William Carey Taylor (September 30, 1886 in Mayfield, Kentucky – March 18, 1971) was an English Baptist minister and missionary for a longtime in Brazil, and a Professor of Greek New Testament and related subjects in the  Baptist Theological Seminary of Rio de Janeiro.

Life 
While living in Lousville, Kentucky, he belonged to Walnut Street Baptist Church.

He received his B.A. degree from Bethel College and completed his Th.M. and Th.D. at Southwestern Baptist Theological Seminary in Ft. Worth, Texas.

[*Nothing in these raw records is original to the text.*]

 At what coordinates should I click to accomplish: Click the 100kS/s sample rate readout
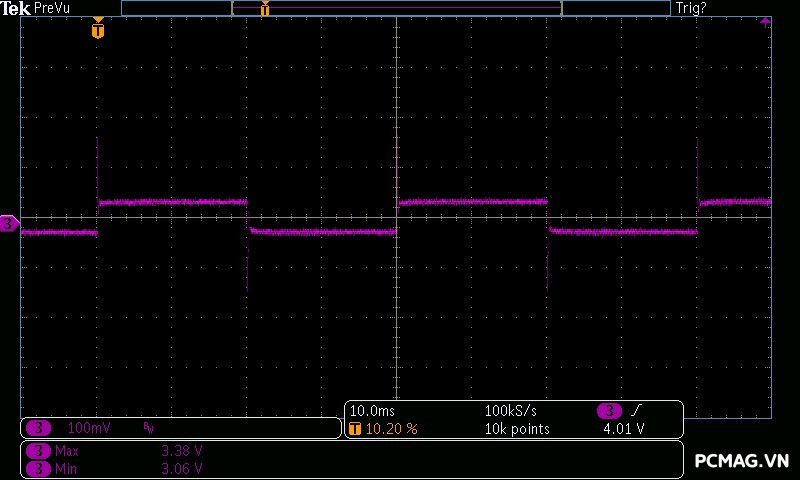511,411
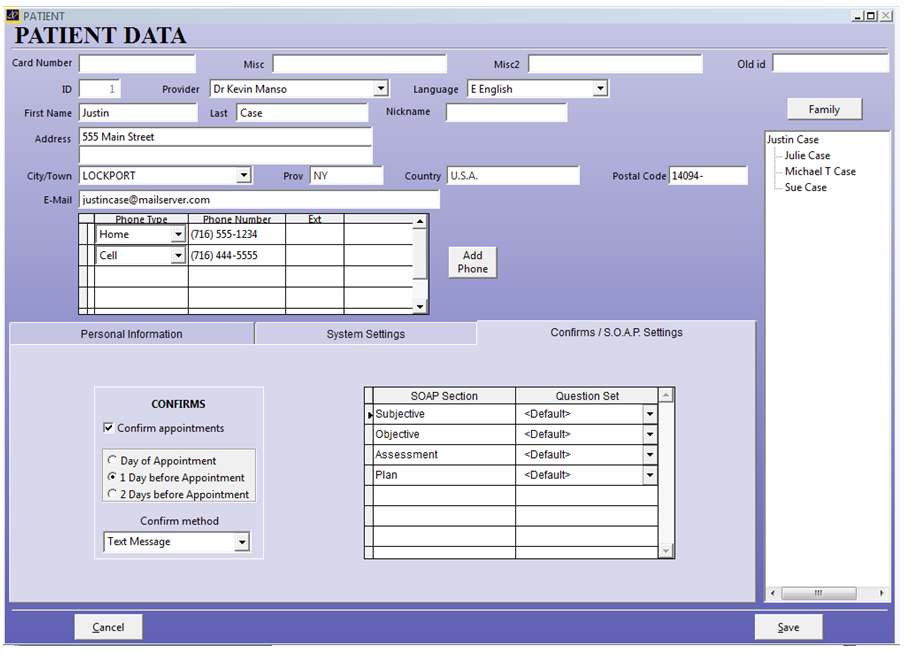The height and width of the screenshot is (654, 912).
Task: Select Day of Appointment radio option
Action: click(x=112, y=461)
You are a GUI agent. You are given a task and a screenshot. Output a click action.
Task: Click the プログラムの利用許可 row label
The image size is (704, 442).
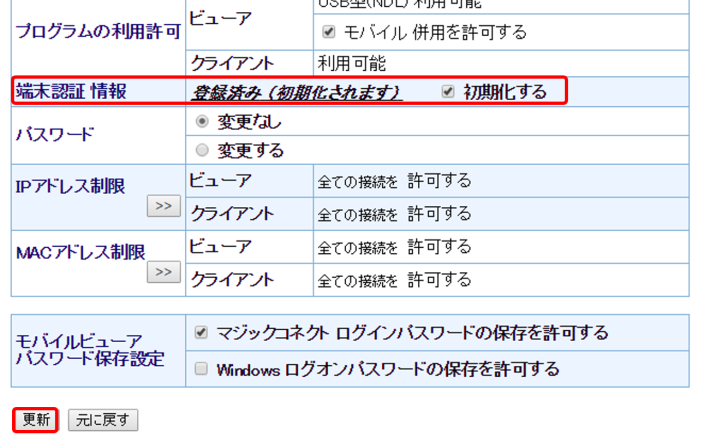(97, 30)
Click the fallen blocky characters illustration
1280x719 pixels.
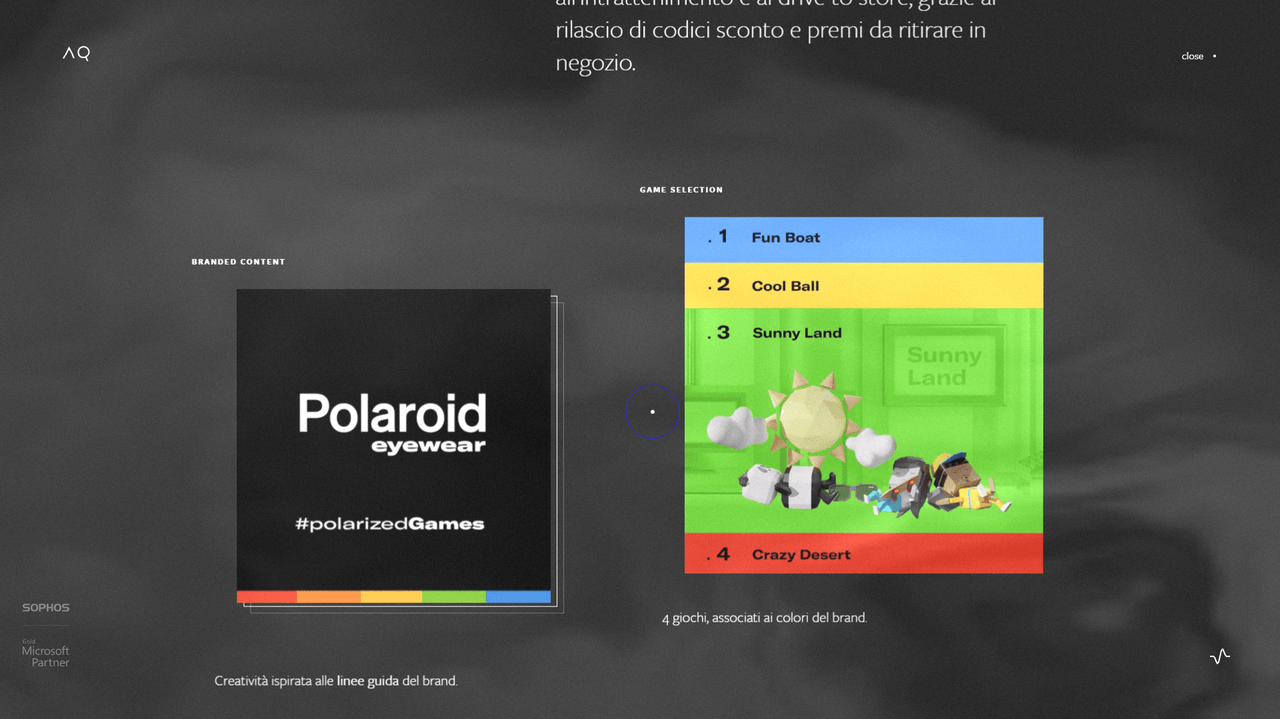868,487
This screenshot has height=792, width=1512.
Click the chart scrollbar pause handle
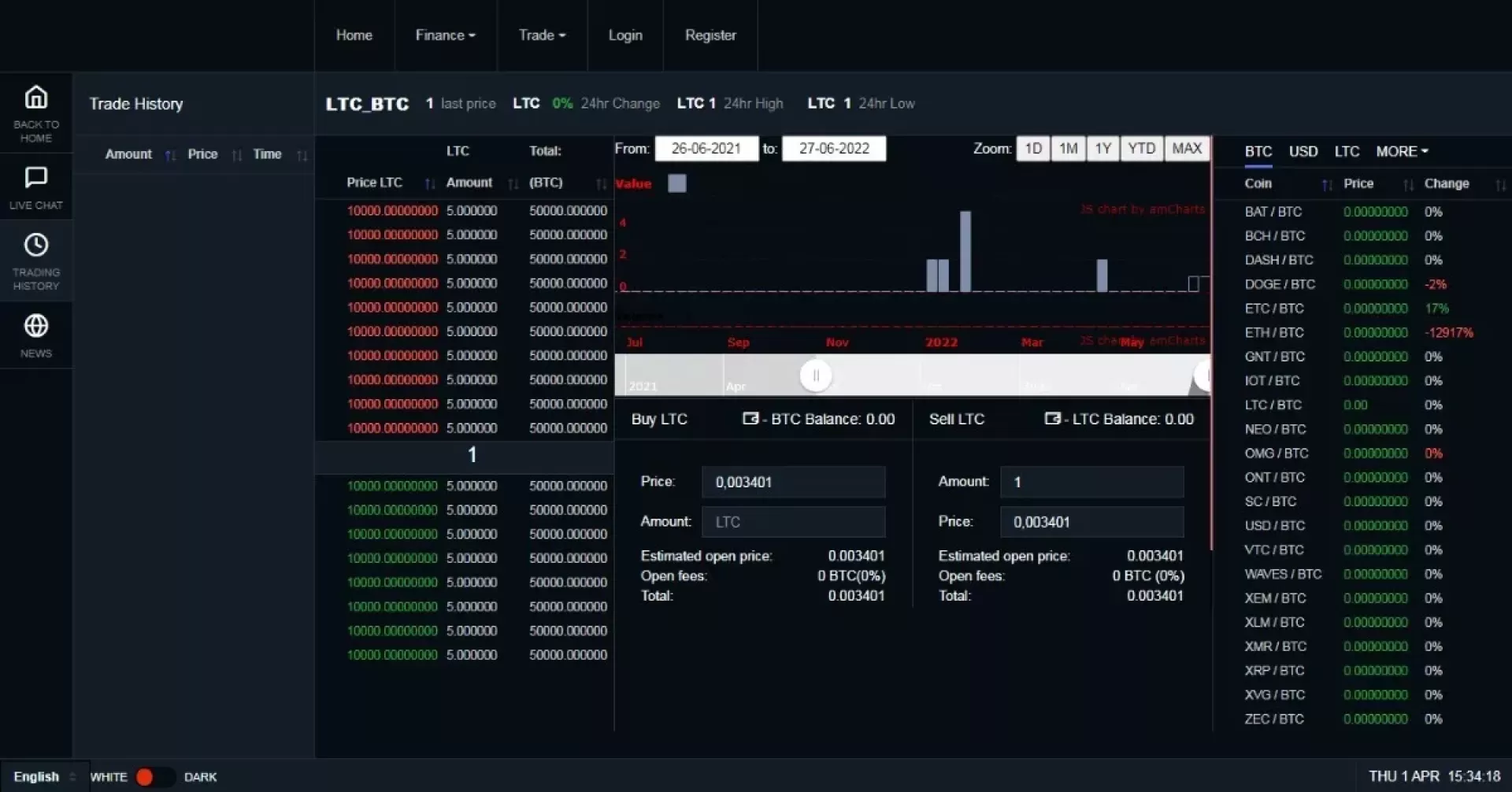tap(816, 376)
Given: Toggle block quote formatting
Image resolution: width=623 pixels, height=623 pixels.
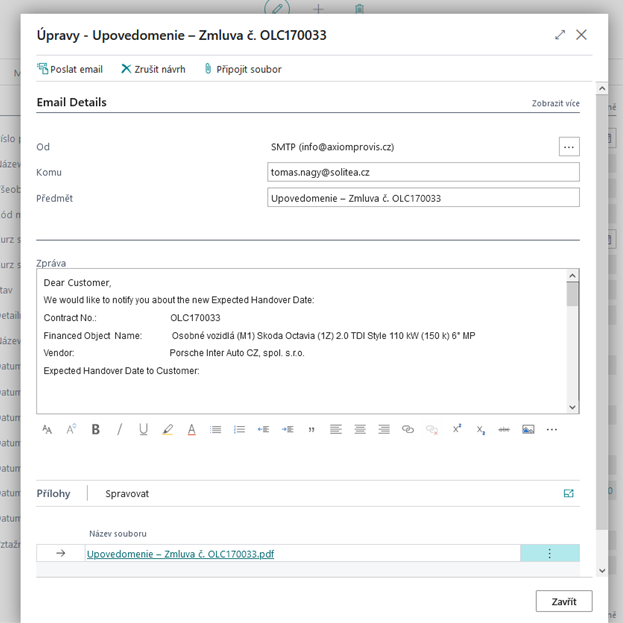Looking at the screenshot, I should pos(312,429).
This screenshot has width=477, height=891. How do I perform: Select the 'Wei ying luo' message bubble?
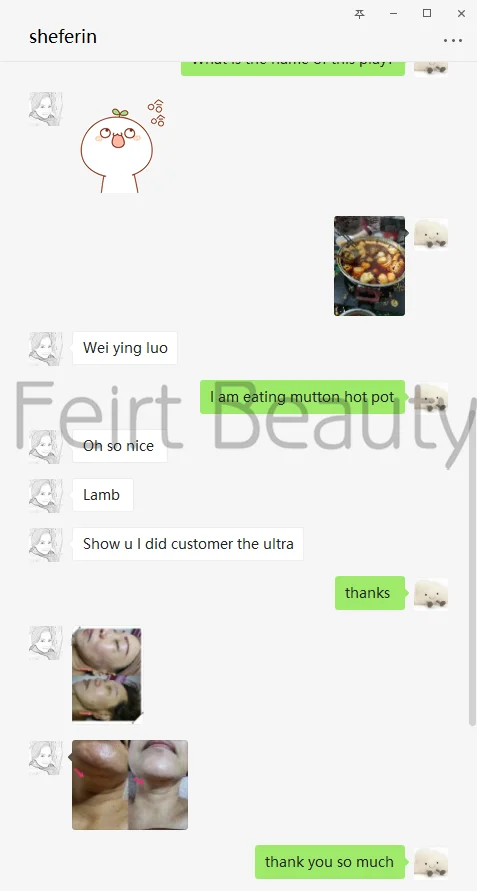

Taylor was a Southern Baptist missionary in Brazil by the Foreign Mission Board of the Southern Baptist Convention for 41 years (1915 to 1956). He worked primarily as an educator in Brazil, serving as President and Dean of the North Brazil Seminary in Recife, Brazil. After leaving the mission field in Brazil, he resided in Louisville, Kentucky.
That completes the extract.